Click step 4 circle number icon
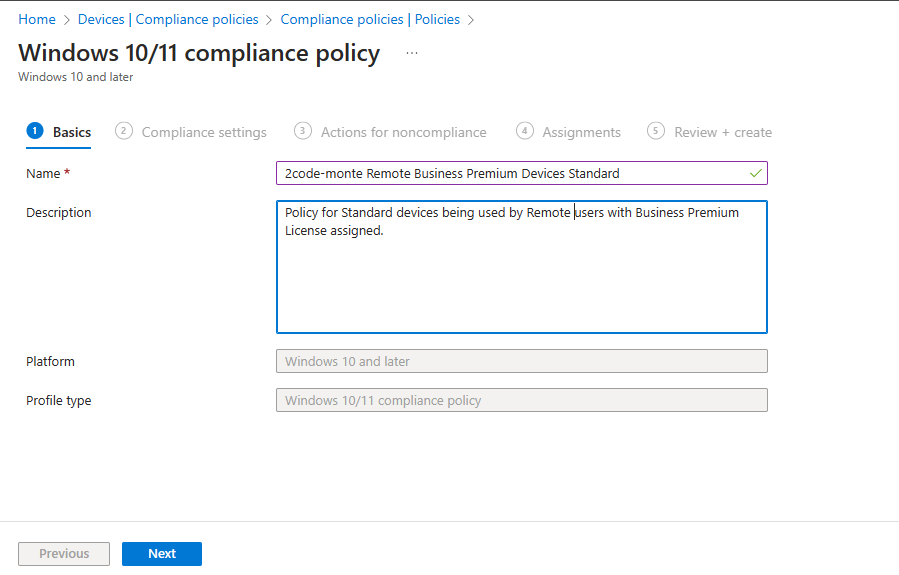899x575 pixels. pos(525,131)
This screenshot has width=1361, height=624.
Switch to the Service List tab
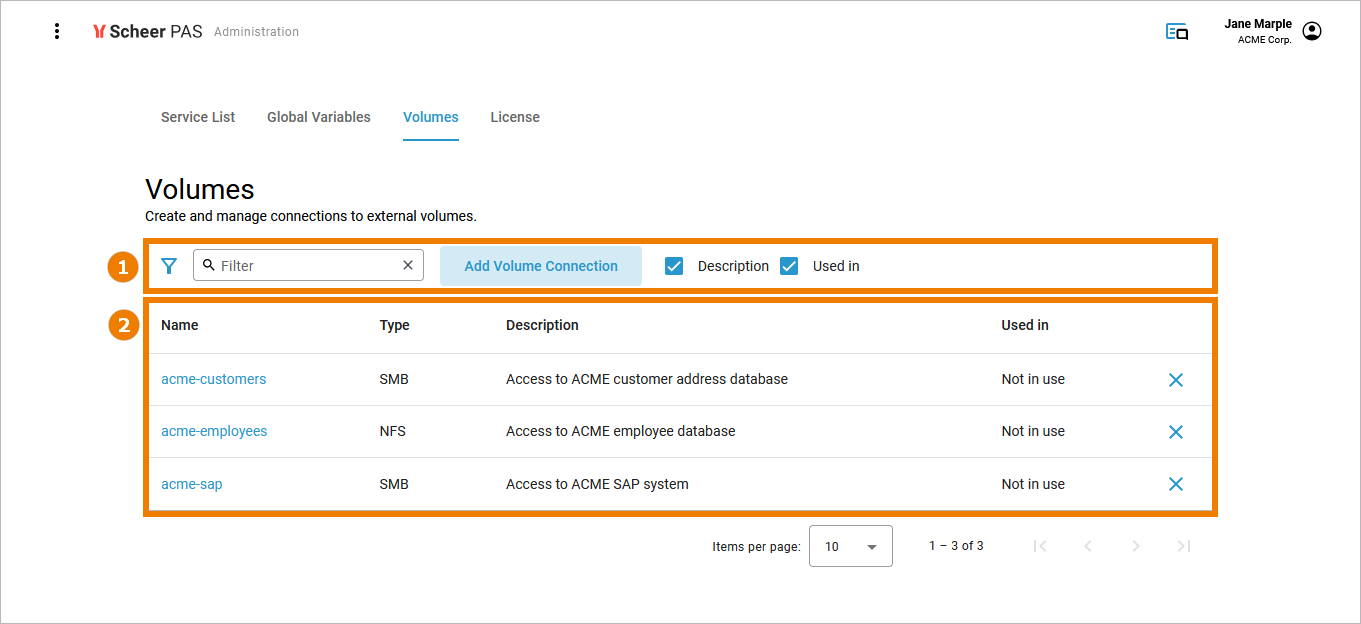198,117
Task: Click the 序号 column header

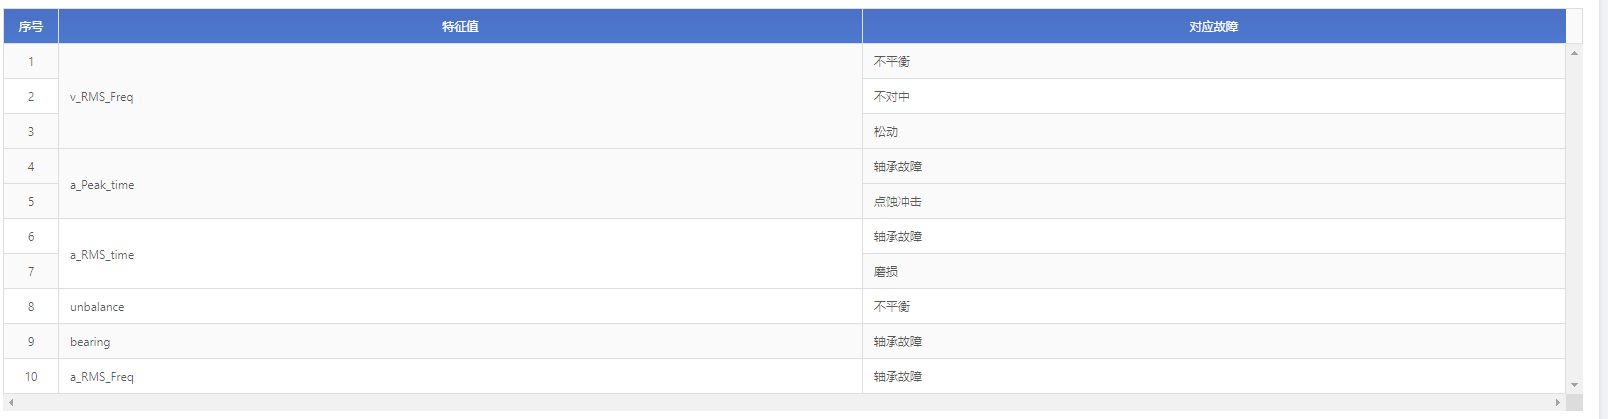Action: coord(31,26)
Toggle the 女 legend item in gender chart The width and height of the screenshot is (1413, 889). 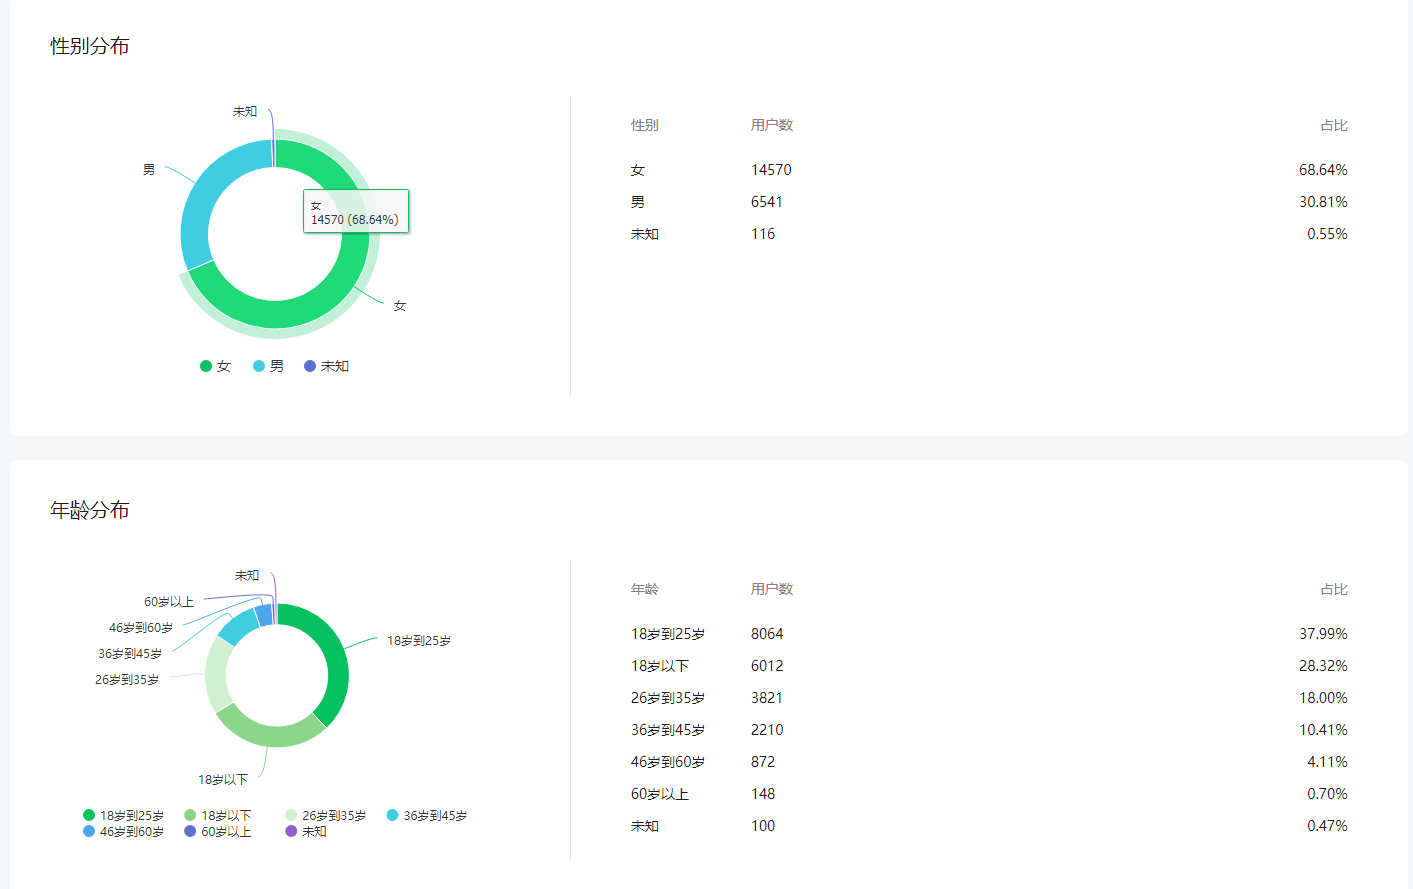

— Problem to solve —
Drop the pictures and reproduce the rest of the data exactly.

— Solution to this exercise —
Click step 4 circle number icon
899x575 pixels. pos(525,131)
This screenshot has width=1361, height=624.
Switch to the Service List tab
198,117
Task: Click the 序号 column header

Action: coord(31,26)
Toggle the 女 legend item in gender chart The width and height of the screenshot is (1413, 889). 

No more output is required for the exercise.